Posts Tagged The Snow Queen
The Snow Queen
The Snow Queen by H.C. Andersen is an extraordinary story, containing the primary dangers of man.
We have the following main players in the story:
- The Devil, who creates the troll-mirror who distorts the perceived reality.
- The Snow Queen, which palace and gardens are in the lands of permafrost. She is successful in abducting Kay after he has fallen victim to the splinters of the troll-mirror.
- An old sorceress, who maintains a cottage on the river, with a garden that is permanently in summer. She seeks to keep Gerda with her, but Gerda’s thought of roses (the flower most favored by herself and Kay) awakens her from the old woman’s enchantment.
- Kay, a little boy, who falls victim to the splinters of the troll-mirror and the blandishments of the Snow Queen.
- Gerda, the heroine of this tale, who succeeds in finding and saving Kai from the Snow Queen.
- The Rose.
The two children, who like brother and sister, grow up together as in the garden of Eden.
When they became ‘I’ conscious Kay got a splint from the troll-mirror in his eye, and now saw a distorted view of the world, where the beautiful became ugly, and the ugly became beautiful, or in other words, he lost sight of the magical, the spiritual, which he could still see as a child. He fell victim to materialism or the Ahrimanic, symbolized through the Snow Queen (Lilith), who kills love and compassion in his heart by her everlasting winter. He could no longer enjoy the Roses.
Gerda went seeking for Kay, to get him home again, but she felt victim to the old sorceress, who also tried to kill the love and compassion through the everlasting summer, a reminiscent of the old Eden, symbolizing the retreat into the spiritual, or the Luciferic. She was saved by her love to the Rose, which the sorcerer has banished from her garden. It is interesting that many abridged versions don’t have this part of the story included.
Through Gerda’s love and tears Kay is saved from from his frozen condition, and the Rose makes him cry causing the glass splinter to fall from his eye.
When they came home again they were grown up.
The story ends with:
The grandmother sat in the bright sunshine, and read aloud from the Bible: “Unless ye become as little children, ye cannot enter the kingdom of heaven.”
And Kay and Gerda looked in each other’s eyes, and all at once they understood the old hymn:
“The rose in the valley is blooming so sweet, And angels descend there the children to greet.”
There sat the two grown-up persons; grown-up, and yet children; children at least in heart; and it was summer-time; summer, glorious summer!
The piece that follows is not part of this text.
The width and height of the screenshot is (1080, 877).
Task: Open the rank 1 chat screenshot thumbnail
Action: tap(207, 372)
It is interesting that the girl is susceptible to the lures of Lucifer and the boy is susceptible to the lures of Ahriman, and that she gets him out of the clutches of Ahriman.
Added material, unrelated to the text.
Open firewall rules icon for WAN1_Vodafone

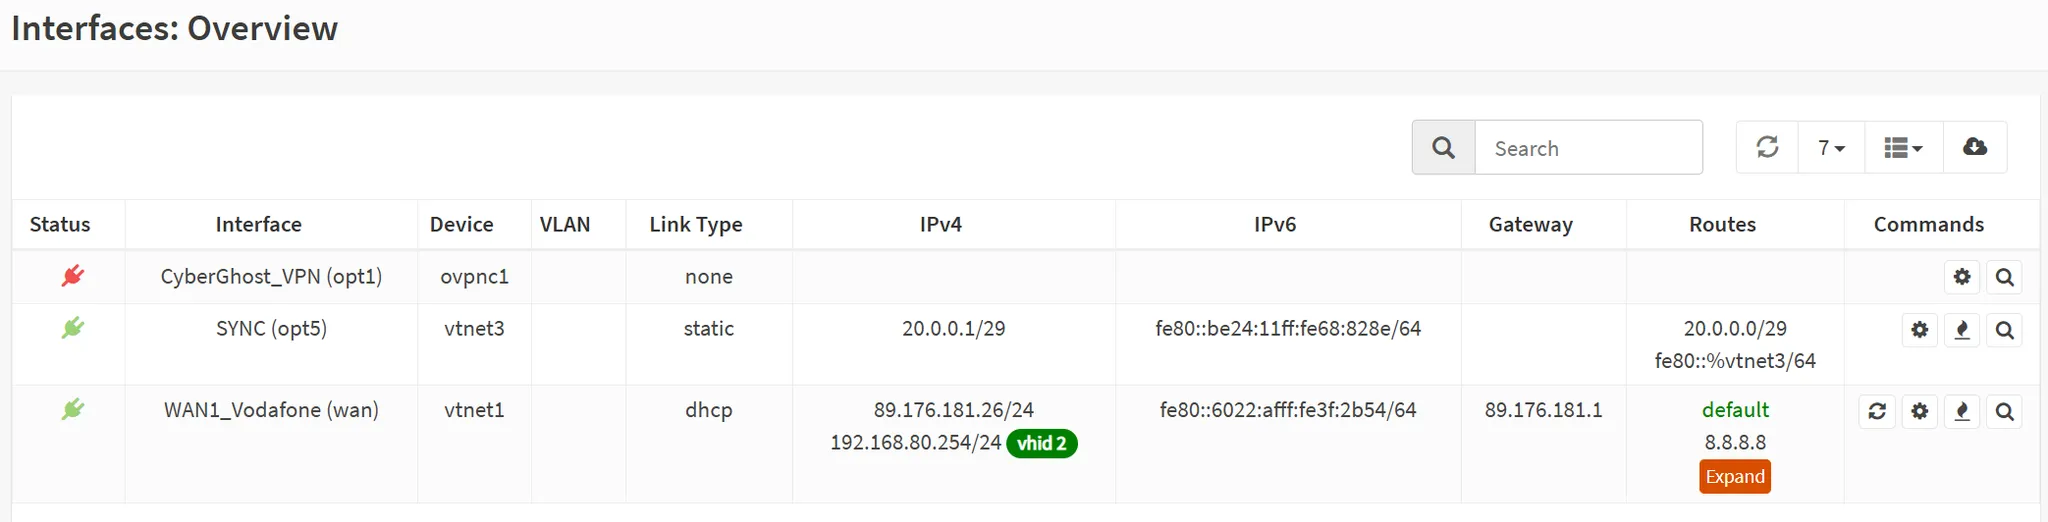[1962, 411]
Moira Li-Lynn Ong connects the story to depression, which is the Ahrimanian sickness of today, in The shattered mirror as symbol of depression:
The tale begins with the shattering of a magical mirror, its pieces spreading over the world. When a shard enters a person’s eye, they only see the negative aspects of things. When it enters someone’s heart, it turns to ice. The symptoms of depression are eerily similar, including irritability, negative thoughts and perhaps even worse, numbness.
The story shifts thereafter to a little boy and girl, Kay and Gerda. They can be regarded as anam cara, soul-friends. Alternatively, they may be seen as halves of the same soul. Initially, their relationship is happy and loving, reflecting a person in harmony with himself.
The symbol language of fairy or folk tales are the same as in dreams or the deeper level of religious books like the bible.